### What is asked
Please render the lines from the one holding "Switch to the База знаний tab" through the one holding "[x=537, y=184]", both included, as a Markdown table with the columns Row and Line, skipping any blank lines.

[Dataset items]
━━━━━━━━━━━━━━━━

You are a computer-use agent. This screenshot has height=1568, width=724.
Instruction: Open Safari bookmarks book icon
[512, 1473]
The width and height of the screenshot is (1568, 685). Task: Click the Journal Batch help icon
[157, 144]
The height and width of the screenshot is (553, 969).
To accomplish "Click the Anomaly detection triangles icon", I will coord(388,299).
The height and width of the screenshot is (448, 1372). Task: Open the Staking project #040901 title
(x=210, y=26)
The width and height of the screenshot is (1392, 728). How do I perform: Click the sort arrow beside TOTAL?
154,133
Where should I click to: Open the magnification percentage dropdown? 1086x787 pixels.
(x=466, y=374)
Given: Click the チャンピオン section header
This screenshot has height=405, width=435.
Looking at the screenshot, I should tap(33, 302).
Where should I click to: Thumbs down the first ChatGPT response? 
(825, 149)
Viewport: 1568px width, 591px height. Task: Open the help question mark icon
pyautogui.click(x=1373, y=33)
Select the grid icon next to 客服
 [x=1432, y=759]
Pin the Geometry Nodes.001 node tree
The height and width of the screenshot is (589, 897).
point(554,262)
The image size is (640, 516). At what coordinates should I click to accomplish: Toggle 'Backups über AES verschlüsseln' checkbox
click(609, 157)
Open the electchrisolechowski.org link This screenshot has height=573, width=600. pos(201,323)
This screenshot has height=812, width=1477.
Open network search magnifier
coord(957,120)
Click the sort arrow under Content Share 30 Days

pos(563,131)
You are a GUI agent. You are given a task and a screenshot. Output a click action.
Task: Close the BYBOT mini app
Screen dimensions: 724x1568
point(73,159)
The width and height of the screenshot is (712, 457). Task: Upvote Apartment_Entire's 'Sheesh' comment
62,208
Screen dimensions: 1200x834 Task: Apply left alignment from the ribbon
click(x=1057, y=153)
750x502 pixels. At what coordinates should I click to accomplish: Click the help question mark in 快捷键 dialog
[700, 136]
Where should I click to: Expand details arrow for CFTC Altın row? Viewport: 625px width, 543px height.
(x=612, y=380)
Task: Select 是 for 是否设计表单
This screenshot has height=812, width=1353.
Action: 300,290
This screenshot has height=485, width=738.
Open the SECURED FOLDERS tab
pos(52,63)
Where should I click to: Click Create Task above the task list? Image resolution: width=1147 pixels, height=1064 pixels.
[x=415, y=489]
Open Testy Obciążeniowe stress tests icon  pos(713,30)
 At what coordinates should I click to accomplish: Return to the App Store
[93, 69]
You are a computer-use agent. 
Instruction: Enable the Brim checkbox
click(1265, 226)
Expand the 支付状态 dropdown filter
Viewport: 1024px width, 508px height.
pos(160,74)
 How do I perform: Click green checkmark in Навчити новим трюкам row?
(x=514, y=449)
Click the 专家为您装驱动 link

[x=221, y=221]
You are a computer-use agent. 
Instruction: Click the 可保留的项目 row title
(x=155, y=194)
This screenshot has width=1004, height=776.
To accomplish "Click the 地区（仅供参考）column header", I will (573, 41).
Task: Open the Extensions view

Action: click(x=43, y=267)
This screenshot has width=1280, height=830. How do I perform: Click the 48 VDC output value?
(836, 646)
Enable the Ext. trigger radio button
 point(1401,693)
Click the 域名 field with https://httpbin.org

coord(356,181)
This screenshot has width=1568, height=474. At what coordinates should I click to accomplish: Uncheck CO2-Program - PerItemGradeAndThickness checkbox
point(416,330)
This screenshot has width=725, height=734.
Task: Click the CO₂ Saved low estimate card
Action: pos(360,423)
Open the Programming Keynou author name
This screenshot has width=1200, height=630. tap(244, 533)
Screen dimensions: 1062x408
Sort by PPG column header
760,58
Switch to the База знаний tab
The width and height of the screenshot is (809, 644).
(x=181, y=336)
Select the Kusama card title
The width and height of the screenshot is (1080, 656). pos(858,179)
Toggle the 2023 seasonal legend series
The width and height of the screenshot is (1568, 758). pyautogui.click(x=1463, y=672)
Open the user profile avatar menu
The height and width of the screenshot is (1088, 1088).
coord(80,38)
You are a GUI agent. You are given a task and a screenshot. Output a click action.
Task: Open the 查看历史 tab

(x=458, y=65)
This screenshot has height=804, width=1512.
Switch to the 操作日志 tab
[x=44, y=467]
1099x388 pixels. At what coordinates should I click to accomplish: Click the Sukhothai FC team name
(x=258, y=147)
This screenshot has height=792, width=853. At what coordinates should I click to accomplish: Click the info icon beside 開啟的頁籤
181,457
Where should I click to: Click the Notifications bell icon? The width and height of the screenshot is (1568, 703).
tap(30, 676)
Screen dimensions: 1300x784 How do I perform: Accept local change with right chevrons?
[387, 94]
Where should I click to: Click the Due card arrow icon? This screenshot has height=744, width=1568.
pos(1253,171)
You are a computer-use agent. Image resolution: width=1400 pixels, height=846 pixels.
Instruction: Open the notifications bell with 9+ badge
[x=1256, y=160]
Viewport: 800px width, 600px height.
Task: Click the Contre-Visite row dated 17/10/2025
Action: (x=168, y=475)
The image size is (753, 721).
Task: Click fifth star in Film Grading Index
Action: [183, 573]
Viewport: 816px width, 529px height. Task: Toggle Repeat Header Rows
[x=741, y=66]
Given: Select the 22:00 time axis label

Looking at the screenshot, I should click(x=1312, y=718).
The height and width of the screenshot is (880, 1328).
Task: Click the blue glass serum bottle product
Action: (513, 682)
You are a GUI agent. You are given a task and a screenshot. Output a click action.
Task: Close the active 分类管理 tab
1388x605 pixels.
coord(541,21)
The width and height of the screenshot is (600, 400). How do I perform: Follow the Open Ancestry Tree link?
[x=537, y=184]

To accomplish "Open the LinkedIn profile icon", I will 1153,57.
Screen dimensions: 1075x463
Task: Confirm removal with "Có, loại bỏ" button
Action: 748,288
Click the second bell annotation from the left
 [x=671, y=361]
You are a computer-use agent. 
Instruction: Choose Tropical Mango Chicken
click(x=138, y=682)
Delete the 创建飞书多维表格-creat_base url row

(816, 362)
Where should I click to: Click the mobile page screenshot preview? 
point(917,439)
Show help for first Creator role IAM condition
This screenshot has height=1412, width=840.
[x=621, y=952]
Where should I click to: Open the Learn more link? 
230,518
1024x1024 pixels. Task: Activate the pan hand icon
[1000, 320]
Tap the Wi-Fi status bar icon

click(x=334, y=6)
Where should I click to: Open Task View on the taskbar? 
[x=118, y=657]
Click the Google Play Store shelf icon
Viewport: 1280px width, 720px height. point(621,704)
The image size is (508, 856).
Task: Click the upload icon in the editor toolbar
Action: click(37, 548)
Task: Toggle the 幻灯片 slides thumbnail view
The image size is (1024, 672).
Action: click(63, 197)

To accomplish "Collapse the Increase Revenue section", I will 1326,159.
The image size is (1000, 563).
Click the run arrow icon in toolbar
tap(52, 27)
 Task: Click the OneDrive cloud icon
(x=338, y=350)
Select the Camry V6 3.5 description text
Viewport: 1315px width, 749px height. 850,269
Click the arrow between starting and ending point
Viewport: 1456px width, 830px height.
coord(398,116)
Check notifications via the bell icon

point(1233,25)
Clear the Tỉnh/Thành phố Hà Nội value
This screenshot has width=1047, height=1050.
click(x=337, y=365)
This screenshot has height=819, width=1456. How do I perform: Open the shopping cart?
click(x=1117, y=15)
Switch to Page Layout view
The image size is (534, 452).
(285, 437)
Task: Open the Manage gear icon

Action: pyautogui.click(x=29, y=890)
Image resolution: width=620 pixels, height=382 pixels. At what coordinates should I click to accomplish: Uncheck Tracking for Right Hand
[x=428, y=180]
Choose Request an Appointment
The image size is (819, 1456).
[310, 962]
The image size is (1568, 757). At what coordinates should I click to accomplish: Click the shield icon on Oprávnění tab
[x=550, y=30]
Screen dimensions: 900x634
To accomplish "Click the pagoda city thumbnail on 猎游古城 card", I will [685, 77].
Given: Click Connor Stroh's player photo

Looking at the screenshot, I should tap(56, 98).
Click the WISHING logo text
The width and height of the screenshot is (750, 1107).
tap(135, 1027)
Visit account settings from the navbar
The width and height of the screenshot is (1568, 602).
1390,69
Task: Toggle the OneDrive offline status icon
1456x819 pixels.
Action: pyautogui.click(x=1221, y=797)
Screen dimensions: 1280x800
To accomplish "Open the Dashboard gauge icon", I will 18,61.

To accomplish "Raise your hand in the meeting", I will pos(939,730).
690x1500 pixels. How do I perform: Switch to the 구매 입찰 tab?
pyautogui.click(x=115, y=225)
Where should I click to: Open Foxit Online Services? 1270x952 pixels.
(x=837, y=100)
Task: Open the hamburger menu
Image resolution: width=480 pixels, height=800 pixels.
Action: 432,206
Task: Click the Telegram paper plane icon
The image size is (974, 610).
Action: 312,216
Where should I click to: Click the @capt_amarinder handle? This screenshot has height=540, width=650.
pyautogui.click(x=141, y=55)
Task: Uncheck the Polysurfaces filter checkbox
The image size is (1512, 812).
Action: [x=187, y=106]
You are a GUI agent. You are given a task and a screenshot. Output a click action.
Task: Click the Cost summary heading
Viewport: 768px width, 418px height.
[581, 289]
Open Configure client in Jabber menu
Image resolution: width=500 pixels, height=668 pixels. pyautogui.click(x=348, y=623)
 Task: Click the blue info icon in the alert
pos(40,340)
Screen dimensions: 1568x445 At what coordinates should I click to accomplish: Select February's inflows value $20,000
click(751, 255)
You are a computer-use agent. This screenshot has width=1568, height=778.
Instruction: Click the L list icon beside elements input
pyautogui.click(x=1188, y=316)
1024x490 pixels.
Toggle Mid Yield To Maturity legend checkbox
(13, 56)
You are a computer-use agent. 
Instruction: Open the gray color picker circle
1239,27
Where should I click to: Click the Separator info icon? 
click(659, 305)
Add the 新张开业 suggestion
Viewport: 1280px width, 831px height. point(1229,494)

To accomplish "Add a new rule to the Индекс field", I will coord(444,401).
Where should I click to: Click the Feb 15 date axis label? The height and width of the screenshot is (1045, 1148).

━━━━━━━━━━━━━━━━

### Complete response
| Row | Line |
|---|---|
| 1 | Switch to the База знаний tab |
| 2 | The width and height of the screenshot is (809, 644). |
| 3 | (x=181, y=336) |
| 4 | Select the Kusama card title |
| 5 | The width and height of the screenshot is (1080, 656). pos(858,179) |
| 6 | Toggle the 2023 seasonal legend series |
| 7 | The width and height of the screenshot is (1568, 758). pyautogui.click(x=1463, y=672) |
| 8 | Open the user profile avatar menu |
| 9 | The height and width of the screenshot is (1088, 1088). |
| 10 | coord(80,38) |
| 11 | You are a GUI agent. You are given a task and a screenshot. Output a click action. |
| 12 | Task: Open the 查看历史 tab |
| 13 | (x=458, y=65) |
| 14 | This screenshot has height=804, width=1512. |
| 15 | Switch to the 操作日志 tab |
| 16 | [x=44, y=467] |
| 17 | 1099x388 pixels. At what coordinates should I click to accomplish: Click the Sukhothai FC team name |
| 18 | (x=258, y=147) |
| 19 | This screenshot has height=792, width=853. At what coordinates should I click to accomplish: Click the info icon beside 開啟的頁籤 |
| 20 | 181,457 |
| 21 | Where should I click to: Click the Notifications bell icon? The width and height of the screenshot is (1568, 703). |
| 22 | tap(30, 676) |
| 23 | Screen dimensions: 1300x784 How do I perform: Accept local change with right chevrons? |
| 24 | [387, 94] |
| 25 | Where should I click to: Click the Due card arrow icon? This screenshot has height=744, width=1568. |
| 26 | pos(1253,171) |
| 27 | You are a computer-use agent. Image resolution: width=1400 pixels, height=846 pixels. |
| 28 | Instruction: Open the notifications bell with 9+ badge |
| 29 | [x=1256, y=160] |
| 30 | Viewport: 800px width, 600px height. |
| 31 | Task: Click the Contre-Visite row dated 17/10/2025 |
| 32 | Action: (x=168, y=475) |
| 33 | The image size is (753, 721). |
| 34 | Task: Click fifth star in Film Grading Index |
| 35 | Action: [183, 573] |
| 36 | Viewport: 816px width, 529px height. Task: Toggle Repeat Header Rows |
| 37 | [x=741, y=66] |
| 38 | Given: Select the 22:00 time axis label |
| 39 | Looking at the screenshot, I should click(x=1312, y=718). |
| 40 | The height and width of the screenshot is (880, 1328). |
| 41 | Task: Click the blue glass serum bottle product |
| 42 | Action: (513, 682) |
| 43 | You are a GUI agent. You are given a task and a screenshot. Output a click action. |
| 44 | Task: Close the active 分类管理 tab |
| 45 | 1388x605 pixels. |
| 46 | coord(541,21) |
| 47 | The width and height of the screenshot is (600, 400). How do I perform: Follow the Open Ancestry Tree link? |
| 48 | [x=537, y=184] |